[Dataset rows]
════════════════════

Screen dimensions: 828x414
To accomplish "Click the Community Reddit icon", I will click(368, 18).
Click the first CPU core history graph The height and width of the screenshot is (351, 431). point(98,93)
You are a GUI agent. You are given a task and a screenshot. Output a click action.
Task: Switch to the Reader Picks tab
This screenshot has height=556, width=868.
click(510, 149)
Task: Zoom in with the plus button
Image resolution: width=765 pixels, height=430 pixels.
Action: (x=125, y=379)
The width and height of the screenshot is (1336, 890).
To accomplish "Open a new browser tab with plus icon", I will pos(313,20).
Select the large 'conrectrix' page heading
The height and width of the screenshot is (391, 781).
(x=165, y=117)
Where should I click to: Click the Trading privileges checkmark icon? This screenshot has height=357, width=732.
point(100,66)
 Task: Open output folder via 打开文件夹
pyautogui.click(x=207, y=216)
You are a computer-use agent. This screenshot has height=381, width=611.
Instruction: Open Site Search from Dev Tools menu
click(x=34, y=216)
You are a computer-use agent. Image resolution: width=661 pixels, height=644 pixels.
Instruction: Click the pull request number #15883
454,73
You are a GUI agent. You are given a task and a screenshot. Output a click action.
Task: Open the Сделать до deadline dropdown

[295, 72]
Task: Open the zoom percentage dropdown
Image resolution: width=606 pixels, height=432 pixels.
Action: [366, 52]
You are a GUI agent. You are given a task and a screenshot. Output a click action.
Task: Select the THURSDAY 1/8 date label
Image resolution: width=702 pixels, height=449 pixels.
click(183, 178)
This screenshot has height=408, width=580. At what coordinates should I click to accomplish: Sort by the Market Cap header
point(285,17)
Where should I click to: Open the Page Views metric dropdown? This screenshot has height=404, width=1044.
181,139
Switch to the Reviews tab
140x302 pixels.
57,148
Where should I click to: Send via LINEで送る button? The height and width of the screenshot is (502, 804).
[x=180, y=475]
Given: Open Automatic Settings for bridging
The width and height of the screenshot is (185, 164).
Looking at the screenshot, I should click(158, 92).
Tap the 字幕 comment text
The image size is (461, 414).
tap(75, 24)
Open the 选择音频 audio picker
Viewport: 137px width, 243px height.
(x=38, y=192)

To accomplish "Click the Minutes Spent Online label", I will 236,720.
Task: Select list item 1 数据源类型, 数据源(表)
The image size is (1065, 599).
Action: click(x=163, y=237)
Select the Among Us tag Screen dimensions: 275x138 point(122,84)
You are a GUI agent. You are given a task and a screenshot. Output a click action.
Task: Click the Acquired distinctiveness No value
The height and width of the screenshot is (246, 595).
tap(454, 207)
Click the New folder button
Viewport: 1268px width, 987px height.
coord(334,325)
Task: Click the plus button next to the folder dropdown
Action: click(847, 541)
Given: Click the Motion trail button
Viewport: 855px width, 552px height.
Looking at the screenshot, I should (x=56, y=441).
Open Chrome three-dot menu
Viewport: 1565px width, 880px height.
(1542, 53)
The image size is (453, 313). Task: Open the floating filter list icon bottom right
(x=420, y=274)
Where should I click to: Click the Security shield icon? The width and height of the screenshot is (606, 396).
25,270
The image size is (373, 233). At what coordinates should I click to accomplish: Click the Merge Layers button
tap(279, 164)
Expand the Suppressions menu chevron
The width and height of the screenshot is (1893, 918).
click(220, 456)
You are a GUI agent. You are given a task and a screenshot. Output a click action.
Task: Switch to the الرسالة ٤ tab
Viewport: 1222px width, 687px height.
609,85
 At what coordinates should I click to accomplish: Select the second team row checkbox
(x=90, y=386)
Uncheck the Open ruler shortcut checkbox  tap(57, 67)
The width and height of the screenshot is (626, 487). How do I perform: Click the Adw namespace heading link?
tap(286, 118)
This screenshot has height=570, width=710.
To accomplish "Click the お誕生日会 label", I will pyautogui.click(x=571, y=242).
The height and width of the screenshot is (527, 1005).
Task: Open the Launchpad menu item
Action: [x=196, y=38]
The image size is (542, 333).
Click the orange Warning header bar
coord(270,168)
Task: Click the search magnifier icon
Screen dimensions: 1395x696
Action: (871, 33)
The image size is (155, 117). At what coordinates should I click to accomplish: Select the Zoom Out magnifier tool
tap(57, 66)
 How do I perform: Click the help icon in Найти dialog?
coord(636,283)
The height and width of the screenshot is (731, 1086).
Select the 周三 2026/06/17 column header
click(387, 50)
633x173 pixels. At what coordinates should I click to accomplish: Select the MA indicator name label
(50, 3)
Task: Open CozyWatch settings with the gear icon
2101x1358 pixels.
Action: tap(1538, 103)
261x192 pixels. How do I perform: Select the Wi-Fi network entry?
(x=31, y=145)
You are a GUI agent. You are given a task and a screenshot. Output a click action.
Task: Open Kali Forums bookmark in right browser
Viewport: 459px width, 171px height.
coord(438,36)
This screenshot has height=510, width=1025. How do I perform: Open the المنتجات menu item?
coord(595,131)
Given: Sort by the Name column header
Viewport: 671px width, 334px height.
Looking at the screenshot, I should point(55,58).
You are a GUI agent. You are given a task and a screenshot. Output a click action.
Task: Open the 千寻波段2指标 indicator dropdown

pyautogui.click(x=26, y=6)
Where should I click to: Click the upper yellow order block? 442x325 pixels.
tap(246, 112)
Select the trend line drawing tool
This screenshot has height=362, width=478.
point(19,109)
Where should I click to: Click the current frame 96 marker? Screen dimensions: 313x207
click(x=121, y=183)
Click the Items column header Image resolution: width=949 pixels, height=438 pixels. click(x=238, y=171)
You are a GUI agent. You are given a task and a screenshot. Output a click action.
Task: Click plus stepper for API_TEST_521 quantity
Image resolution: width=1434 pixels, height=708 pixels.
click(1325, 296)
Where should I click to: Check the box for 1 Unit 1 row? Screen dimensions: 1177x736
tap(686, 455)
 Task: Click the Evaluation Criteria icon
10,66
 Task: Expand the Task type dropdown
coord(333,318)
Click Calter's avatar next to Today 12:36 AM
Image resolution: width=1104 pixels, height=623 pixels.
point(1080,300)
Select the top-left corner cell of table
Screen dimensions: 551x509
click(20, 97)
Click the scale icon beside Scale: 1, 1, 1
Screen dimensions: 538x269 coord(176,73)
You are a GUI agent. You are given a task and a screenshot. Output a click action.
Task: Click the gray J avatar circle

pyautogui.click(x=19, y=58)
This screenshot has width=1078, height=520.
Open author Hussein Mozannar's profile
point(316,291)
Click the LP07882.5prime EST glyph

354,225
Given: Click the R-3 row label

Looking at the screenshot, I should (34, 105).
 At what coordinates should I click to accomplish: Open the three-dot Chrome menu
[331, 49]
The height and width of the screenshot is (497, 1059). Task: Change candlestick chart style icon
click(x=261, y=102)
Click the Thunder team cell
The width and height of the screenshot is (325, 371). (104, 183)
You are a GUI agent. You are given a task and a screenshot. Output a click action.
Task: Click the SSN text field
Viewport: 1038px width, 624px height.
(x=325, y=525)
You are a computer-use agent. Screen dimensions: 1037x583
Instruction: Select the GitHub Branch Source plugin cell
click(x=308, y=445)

════════════════════

> **WHAT IS NEEDED**:
Please print every line of the data above word for word, changing nothing.

> **OUTPUT**:
Screen dimensions: 828x414
To accomplish "Click the Community Reddit icon", I will click(368, 18).
Click the first CPU core history graph The height and width of the screenshot is (351, 431). point(98,93)
You are a GUI agent. You are given a task and a screenshot. Output a click action.
Task: Switch to the Reader Picks tab
This screenshot has height=556, width=868.
click(510, 149)
Task: Zoom in with the plus button
Image resolution: width=765 pixels, height=430 pixels.
Action: (x=125, y=379)
The width and height of the screenshot is (1336, 890).
To accomplish "Open a new browser tab with plus icon", I will pos(313,20).
Select the large 'conrectrix' page heading
The height and width of the screenshot is (391, 781).
(x=165, y=117)
Where should I click to: Click the Trading privileges checkmark icon? This screenshot has height=357, width=732.
point(100,66)
 Task: Open output folder via 打开文件夹
pyautogui.click(x=207, y=216)
You are a computer-use agent. This screenshot has height=381, width=611.
Instruction: Open Site Search from Dev Tools menu
click(x=34, y=216)
You are a computer-use agent. Image resolution: width=661 pixels, height=644 pixels.
Instruction: Click the pull request number #15883
454,73
You are a GUI agent. You are given a task and a screenshot. Output a click action.
Task: Open the Сделать до deadline dropdown

[295, 72]
Task: Open the zoom percentage dropdown
Image resolution: width=606 pixels, height=432 pixels.
Action: [366, 52]
You are a GUI agent. You are given a task and a screenshot. Output a click action.
Task: Select the THURSDAY 1/8 date label
Image resolution: width=702 pixels, height=449 pixels.
click(183, 178)
This screenshot has height=408, width=580. At what coordinates should I click to accomplish: Sort by the Market Cap header
point(285,17)
Where should I click to: Open the Page Views metric dropdown? This screenshot has height=404, width=1044.
181,139
Switch to the Reviews tab
140x302 pixels.
57,148
Where should I click to: Send via LINEで送る button? The height and width of the screenshot is (502, 804).
[x=180, y=475]
Given: Open Automatic Settings for bridging
The width and height of the screenshot is (185, 164).
Looking at the screenshot, I should click(158, 92).
Tap the 字幕 comment text
The image size is (461, 414).
tap(75, 24)
Open the 选择音频 audio picker
Viewport: 137px width, 243px height.
(x=38, y=192)

To accomplish "Click the Minutes Spent Online label", I will 236,720.
Task: Select list item 1 数据源类型, 数据源(表)
The image size is (1065, 599).
Action: click(x=163, y=237)
Select the Among Us tag Screen dimensions: 275x138 point(122,84)
You are a GUI agent. You are given a task and a screenshot. Output a click action.
Task: Click the Acquired distinctiveness No value
The height and width of the screenshot is (246, 595).
tap(454, 207)
Click the New folder button
Viewport: 1268px width, 987px height.
coord(334,325)
Task: Click the plus button next to the folder dropdown
Action: click(847, 541)
Given: Click the Motion trail button
Viewport: 855px width, 552px height.
Looking at the screenshot, I should (x=56, y=441).
Open Chrome three-dot menu
Viewport: 1565px width, 880px height.
(1542, 53)
The image size is (453, 313). Task: Open the floating filter list icon bottom right
(x=420, y=274)
Where should I click to: Click the Security shield icon? The width and height of the screenshot is (606, 396).
25,270
The image size is (373, 233). At what coordinates should I click to accomplish: Click the Merge Layers button
tap(279, 164)
Expand the Suppressions menu chevron
The width and height of the screenshot is (1893, 918).
click(220, 456)
You are a GUI agent. You are given a task and a screenshot. Output a click action.
Task: Switch to the الرسالة ٤ tab
Viewport: 1222px width, 687px height.
609,85
 At what coordinates should I click to accomplish: Select the second team row checkbox
(x=90, y=386)
Uncheck the Open ruler shortcut checkbox  tap(57, 67)
The width and height of the screenshot is (626, 487). How do I perform: Click the Adw namespace heading link?
tap(286, 118)
This screenshot has height=570, width=710.
To accomplish "Click the お誕生日会 label", I will pyautogui.click(x=571, y=242).
The height and width of the screenshot is (527, 1005).
Task: Open the Launchpad menu item
Action: [x=196, y=38]
The image size is (542, 333).
Click the orange Warning header bar
coord(270,168)
Task: Click the search magnifier icon
Screen dimensions: 1395x696
Action: (871, 33)
The image size is (155, 117). At what coordinates should I click to accomplish: Select the Zoom Out magnifier tool
tap(57, 66)
 How do I perform: Click the help icon in Найти dialog?
coord(636,283)
The height and width of the screenshot is (731, 1086).
Select the 周三 2026/06/17 column header
click(387, 50)
633x173 pixels. At what coordinates should I click to accomplish: Select the MA indicator name label
(50, 3)
Task: Open CozyWatch settings with the gear icon
2101x1358 pixels.
Action: tap(1538, 103)
261x192 pixels. How do I perform: Select the Wi-Fi network entry?
(x=31, y=145)
You are a GUI agent. You are given a task and a screenshot. Output a click action.
Task: Open Kali Forums bookmark in right browser
Viewport: 459px width, 171px height.
coord(438,36)
This screenshot has height=510, width=1025. How do I perform: Open the المنتجات menu item?
coord(595,131)
Given: Sort by the Name column header
Viewport: 671px width, 334px height.
Looking at the screenshot, I should point(55,58).
You are a GUI agent. You are given a task and a screenshot. Output a click action.
Task: Open the 千寻波段2指标 indicator dropdown

pyautogui.click(x=26, y=6)
Where should I click to: Click the upper yellow order block? 442x325 pixels.
tap(246, 112)
Select the trend line drawing tool
This screenshot has height=362, width=478.
point(19,109)
Where should I click to: Click the current frame 96 marker? Screen dimensions: 313x207
click(x=121, y=183)
Click the Items column header Image resolution: width=949 pixels, height=438 pixels. click(x=238, y=171)
You are a GUI agent. You are given a task and a screenshot. Output a click action.
Task: Click plus stepper for API_TEST_521 quantity
Image resolution: width=1434 pixels, height=708 pixels.
click(1325, 296)
Where should I click to: Check the box for 1 Unit 1 row? Screen dimensions: 1177x736
tap(686, 455)
 Task: Click the Evaluation Criteria icon
10,66
 Task: Expand the Task type dropdown
coord(333,318)
Click Calter's avatar next to Today 12:36 AM
Image resolution: width=1104 pixels, height=623 pixels.
point(1080,300)
Select the top-left corner cell of table
Screen dimensions: 551x509
click(20, 97)
Click the scale icon beside Scale: 1, 1, 1
Screen dimensions: 538x269 coord(176,73)
You are a GUI agent. You are given a task and a screenshot. Output a click action.
Task: Click the gray J avatar circle

pyautogui.click(x=19, y=58)
This screenshot has width=1078, height=520.
Open author Hussein Mozannar's profile
point(316,291)
Click the LP07882.5prime EST glyph

354,225
Given: Click the R-3 row label

Looking at the screenshot, I should (34, 105).
 At what coordinates should I click to accomplish: Open the three-dot Chrome menu
[331, 49]
The height and width of the screenshot is (497, 1059). Task: Change candlestick chart style icon
click(x=261, y=102)
Click the Thunder team cell
The width and height of the screenshot is (325, 371). (104, 183)
You are a GUI agent. You are given a task and a screenshot. Output a click action.
Task: Click the SSN text field
Viewport: 1038px width, 624px height.
(x=325, y=525)
You are a computer-use agent. Screen dimensions: 1037x583
Instruction: Select the GitHub Branch Source plugin cell
click(x=308, y=445)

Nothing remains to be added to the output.